§ **WHAT THE TASK REQUIRES**
Where does the word "click" occur in the entries below? Copy every line that has it.

§ **SOURCE INFORMATION**
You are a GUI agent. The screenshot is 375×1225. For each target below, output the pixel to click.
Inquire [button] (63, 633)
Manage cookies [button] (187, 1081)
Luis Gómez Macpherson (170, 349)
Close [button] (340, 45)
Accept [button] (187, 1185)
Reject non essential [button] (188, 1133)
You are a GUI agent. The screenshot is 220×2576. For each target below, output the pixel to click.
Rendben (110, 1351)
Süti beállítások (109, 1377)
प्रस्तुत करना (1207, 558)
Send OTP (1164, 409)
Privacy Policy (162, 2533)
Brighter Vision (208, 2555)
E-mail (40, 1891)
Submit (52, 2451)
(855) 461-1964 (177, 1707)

§ **RESULT FOR THIS EXERCISE**
You are a GUI agent. The screenshot is 375×1225. For each target below, output the pixel to click.
You are a GUI agent. The screenshot is 220×2576. For each target below, output the pixel to click.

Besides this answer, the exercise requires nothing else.